DIRECTIONS >> Your answer should consist of the line holding "natasha@intrinsictherapies.co.uk (1537, 377)" and all lines after it to the end of the material, copied exactly.

INFORMATION GIVEN >>
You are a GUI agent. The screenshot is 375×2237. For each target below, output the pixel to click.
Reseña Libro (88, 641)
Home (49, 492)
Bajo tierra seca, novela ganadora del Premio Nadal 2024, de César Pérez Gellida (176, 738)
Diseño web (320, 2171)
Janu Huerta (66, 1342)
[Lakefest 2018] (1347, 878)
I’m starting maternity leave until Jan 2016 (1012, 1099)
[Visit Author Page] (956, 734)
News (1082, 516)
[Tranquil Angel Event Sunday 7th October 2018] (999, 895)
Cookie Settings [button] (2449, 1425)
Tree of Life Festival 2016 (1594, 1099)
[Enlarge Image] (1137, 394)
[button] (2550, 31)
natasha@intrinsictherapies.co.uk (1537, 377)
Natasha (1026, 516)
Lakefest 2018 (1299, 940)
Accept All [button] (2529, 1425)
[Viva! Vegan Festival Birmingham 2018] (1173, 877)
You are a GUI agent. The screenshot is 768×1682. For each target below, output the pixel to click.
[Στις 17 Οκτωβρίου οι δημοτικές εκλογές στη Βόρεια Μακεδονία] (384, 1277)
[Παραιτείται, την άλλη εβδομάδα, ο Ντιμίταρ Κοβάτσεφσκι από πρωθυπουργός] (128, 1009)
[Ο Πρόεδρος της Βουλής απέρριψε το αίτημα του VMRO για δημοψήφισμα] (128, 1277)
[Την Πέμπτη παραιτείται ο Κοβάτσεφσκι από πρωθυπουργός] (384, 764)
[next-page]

TASK OUTPUT >>
natasha@intrinsictherapies.co.uk (1537, 377)
Natasha (1026, 516)
Lakefest 2018 (1299, 940)
Accept All [button] (2529, 1425)
[Viva! Vegan Festival Birmingham 2018] (1173, 877)
You are a GUI agent. The screenshot is 768×1682. For each target below, output the pixel to click.
[Στις 17 Οκτωβρίου οι δημοτικές εκλογές στη Βόρεια Μακεδονία] (384, 1277)
[Παραιτείται, την άλλη εβδομάδα, ο Ντιμίταρ Κοβάτσεφσκι από πρωθυπουργός] (128, 1009)
[Ο Πρόεδρος της Βουλής απέρριψε το αίτημα του VMRO για δημοψήφισμα] (128, 1277)
[Την Πέμπτη παραιτείται ο Κοβάτσεφσκι από πρωθυπουργός] (384, 764)
[next-page]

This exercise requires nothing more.